Entre Malthus y la cautela: Ya somos 7 billones
Danica Camacho o Nargis: si no escuchó hablar de ellas antes, ya lo hará en los siguientes meses y años. Es el presunto nombre de la habitante 7 billones de este planeta, a solo hace 12 años de haberse anunciado el/la habitante 6 billones. (Braudel se asombraría menos de la cantidad de seres vivos actuales como de aquellos que estarían reunidos en un eventual Juicio Final, como ya lo dio a entrever en La Identidad de Francia).
Quizás este no sea el mejor momento para festejarlo: recesión económica, protestas y una serie de desastres naturales obligan a poner debajo de la alfombra cualquier instinto de celebración, especialmente para los encargados de diseñar las políticas y la economía. Hasta hace algunos años atrás es posible que esta noticia hubiese provocado un desborde de entusiasmo, similar al de los países cuando celebran la llegada de su ciudadano/a número “x” millones mientras los políticos y las celebridades se agolpan para tomarse fotos en el hospital y prometerle desde pañales hasta educación gratuita.

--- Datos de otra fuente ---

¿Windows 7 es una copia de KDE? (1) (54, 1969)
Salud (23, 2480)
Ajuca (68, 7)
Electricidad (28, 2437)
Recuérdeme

Eso no ocurre más. Una rápida revisión de los medios permite descubrir si no un pesimismo apocalíptico si al menos cautela o mesura. El “progreso” ha dejado de medirse en torno a la cantidad de población de un territorio y cada vez son más los estados que buscan regular e intervenir en las habitaciones de sus ciudadanos y controlar la procreación. Algunos los hacen de manera original y no intrusiva, con bonos o incentivos, tratando de mantener un equilibrio no solo en el presente sino como proyecto nacional de las próximas décadas. Otros gobiernos no dudan en revivir políticas de eugenesia, como ha ocurrido en el Perú con las esterilizaciones forzadas. La inmigración es otro factor que los gobiernos están tomando en cuenta, especialmente en Europa. Mientras, Estados Unidos está aún procesando las cifras de su último censo con todos los cambios demográficos y sociales que ello ha traído.